Last night, right before I went to bed I decided to check my Facebook. I noticed one of my friends had posted a video. I usually don’t watch videos that my friends post, but something about this video caught my eye. When I pressed the play button, I could have never expected the emotions I would feel during the video. These emotions ranged from sad, to angry, and upon conclusion, happiness. This story is reminded me of the YMCA’s core values of honesty, caring, respect and responsibility. Grab a tissue, it’s a tear jerker!

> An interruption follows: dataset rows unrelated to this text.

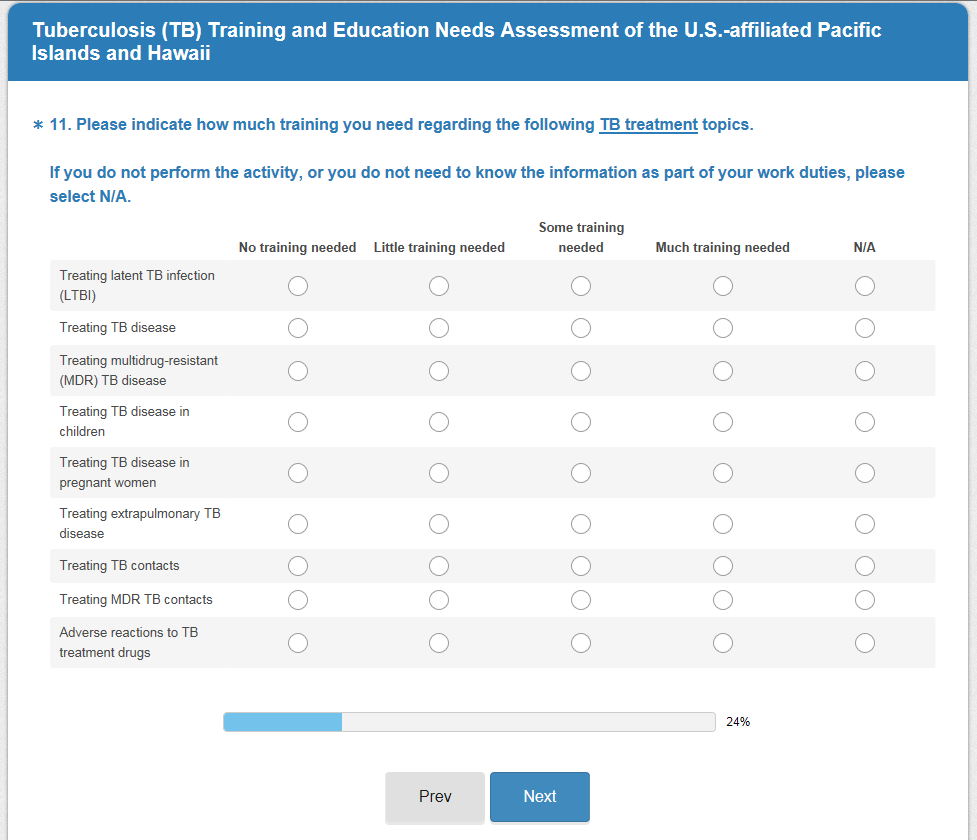Choose N/A for Treating MDR TB contacts

coord(865,600)
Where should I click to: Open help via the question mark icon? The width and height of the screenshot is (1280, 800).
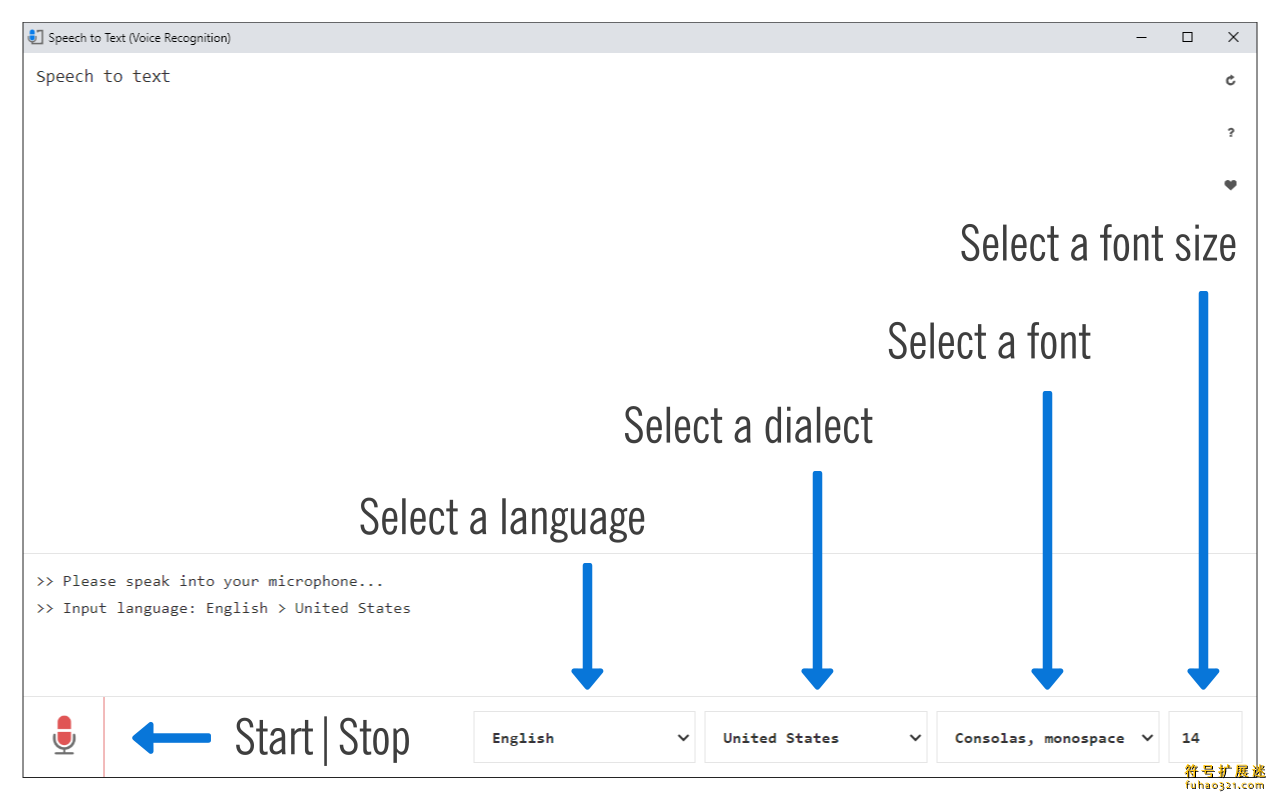(x=1230, y=132)
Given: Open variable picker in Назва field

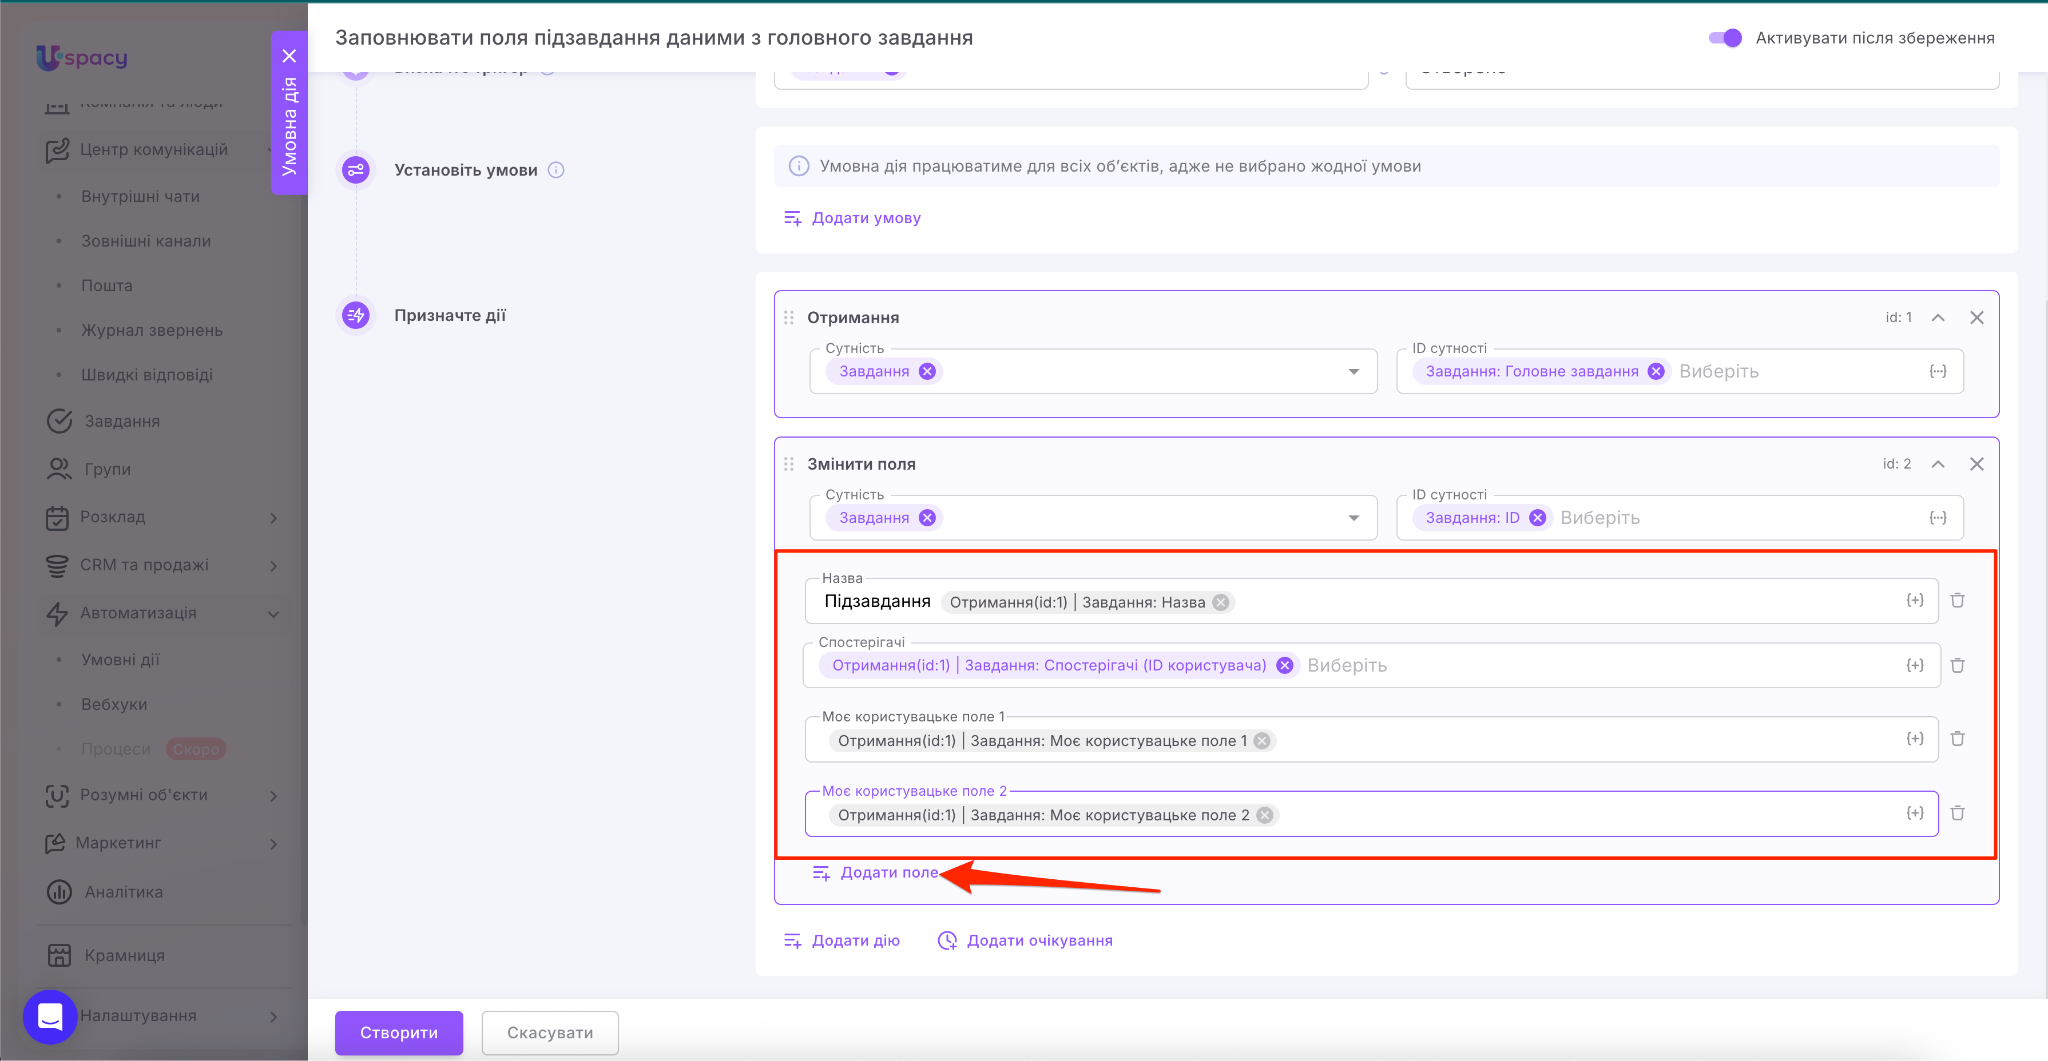Looking at the screenshot, I should pos(1914,601).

The story starts out describing a man, Heath White, who was seemingly perfect. He has always been a star athlete, he got excellent grades his whole school career, and he was an accomplished air force pilot turned FBI agent. To top it all off, he proposed to his middle school sweetheart right in front of his whole air force graduation class. During his wife’s second pregnancy, his “perfect” world crumbled around him. He became distant and very unhappy when he found out that his second daughter would be born with Down syndrome. His main concern when he found out was: how will this reflect on me?

One day his embarrassment of his “imperfect” daughter turned into pride. This occurrence happened because he was tickling her, and just like any other child would do, she giggled. That simple moment made him realize he was wrong about his daughter, and he then decided to write her a letter of apology that he will read to her when she is older. He didn’t just stop at the letter, though. He got “Down Syndrome” tattooed across his chest stating “the first thing you see when you see Paisley is Down Syndrome, so I want the first thing you see when you see me to also be Down Syndrome”. The story doesn’t stop here, either. To show his love for his daughter even more than he already had, he starting running races again, but this time, not alone. Heath pushed Paisley in a stroller during many 5k and 10k races over the past five years. The total mileage of their 5k and 10ks equaled 321 miles. 321 is a special number because it represents Down Syndrome because Down Syndrome is a third copy of the 21st chromosome.

This story shows that no matter where we start in our relationships, we can finish strong and supportive. The YMCA teaches the youth in our care to accept everyone and treat all with respect, and this dad showed the world how much he truly loved and respected his little girl. How can you show the YMCA’s core values in your day-to-day life?